____ DATASET
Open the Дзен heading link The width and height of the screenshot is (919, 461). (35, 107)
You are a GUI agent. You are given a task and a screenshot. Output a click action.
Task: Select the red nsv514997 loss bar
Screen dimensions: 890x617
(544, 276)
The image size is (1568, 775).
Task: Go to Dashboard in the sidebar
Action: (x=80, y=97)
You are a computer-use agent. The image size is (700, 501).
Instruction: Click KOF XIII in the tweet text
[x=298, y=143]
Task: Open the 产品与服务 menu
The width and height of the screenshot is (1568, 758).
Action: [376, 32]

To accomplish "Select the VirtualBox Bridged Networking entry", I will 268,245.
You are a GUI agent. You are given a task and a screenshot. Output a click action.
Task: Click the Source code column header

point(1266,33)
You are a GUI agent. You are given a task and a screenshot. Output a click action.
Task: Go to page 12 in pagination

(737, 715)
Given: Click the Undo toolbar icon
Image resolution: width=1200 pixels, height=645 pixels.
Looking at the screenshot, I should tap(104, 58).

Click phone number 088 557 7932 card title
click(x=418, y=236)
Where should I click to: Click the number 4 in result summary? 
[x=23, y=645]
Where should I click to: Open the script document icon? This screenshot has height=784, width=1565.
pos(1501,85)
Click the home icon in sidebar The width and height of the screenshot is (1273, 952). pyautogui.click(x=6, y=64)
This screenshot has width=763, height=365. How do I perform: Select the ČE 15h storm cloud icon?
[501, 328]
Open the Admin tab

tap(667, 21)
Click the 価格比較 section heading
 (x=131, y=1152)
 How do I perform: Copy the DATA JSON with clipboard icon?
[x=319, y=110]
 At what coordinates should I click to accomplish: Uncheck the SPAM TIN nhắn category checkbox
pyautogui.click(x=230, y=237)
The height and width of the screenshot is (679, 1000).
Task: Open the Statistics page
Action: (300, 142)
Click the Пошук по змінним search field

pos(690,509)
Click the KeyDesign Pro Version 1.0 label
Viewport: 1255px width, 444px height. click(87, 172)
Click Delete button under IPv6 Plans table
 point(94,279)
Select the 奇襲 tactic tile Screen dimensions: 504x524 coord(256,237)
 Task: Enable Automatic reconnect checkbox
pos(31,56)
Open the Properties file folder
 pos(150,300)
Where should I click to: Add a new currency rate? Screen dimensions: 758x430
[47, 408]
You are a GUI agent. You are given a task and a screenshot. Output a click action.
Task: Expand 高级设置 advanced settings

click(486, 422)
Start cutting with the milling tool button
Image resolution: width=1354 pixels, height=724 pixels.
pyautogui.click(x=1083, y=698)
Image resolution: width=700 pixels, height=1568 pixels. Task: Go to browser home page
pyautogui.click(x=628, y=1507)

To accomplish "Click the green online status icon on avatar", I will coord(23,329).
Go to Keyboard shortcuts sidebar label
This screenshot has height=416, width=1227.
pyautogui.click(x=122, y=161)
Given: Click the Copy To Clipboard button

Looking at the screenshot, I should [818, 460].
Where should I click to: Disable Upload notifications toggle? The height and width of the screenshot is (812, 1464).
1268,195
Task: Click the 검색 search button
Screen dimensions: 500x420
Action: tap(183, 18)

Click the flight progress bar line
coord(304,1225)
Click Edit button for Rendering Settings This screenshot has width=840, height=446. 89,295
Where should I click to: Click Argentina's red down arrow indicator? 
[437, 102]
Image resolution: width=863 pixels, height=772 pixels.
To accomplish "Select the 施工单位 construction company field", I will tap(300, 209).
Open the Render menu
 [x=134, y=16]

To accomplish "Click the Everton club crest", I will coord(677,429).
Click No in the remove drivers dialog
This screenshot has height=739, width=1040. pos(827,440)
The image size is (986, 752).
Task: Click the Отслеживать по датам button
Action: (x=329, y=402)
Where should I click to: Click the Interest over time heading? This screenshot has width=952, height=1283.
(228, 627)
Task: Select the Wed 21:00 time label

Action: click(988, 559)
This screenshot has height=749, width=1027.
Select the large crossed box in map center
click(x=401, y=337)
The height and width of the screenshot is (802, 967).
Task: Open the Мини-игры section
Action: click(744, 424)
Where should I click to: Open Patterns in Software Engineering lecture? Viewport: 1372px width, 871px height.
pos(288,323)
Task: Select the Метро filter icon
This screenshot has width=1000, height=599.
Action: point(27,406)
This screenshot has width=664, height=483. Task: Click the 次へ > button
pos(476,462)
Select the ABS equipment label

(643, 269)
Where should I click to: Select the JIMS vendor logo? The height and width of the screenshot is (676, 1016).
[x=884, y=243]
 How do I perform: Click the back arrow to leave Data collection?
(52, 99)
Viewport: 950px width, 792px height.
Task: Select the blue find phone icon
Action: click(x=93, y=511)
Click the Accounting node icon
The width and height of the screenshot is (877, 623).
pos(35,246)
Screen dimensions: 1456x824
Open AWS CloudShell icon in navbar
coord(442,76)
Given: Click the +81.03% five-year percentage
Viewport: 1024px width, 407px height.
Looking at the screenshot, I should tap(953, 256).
________
* WORK ORDER *
Copy each line, exactly, that falls between the line containing "Screen dimensions: 1456x824" and the end of the entries, both included.

* ANSWER FOR THE TASK *
Screen dimensions: 1456x824
Open AWS CloudShell icon in navbar
coord(442,76)
Given: Click the +81.03% five-year percentage
Viewport: 1024px width, 407px height.
Looking at the screenshot, I should tap(953, 256).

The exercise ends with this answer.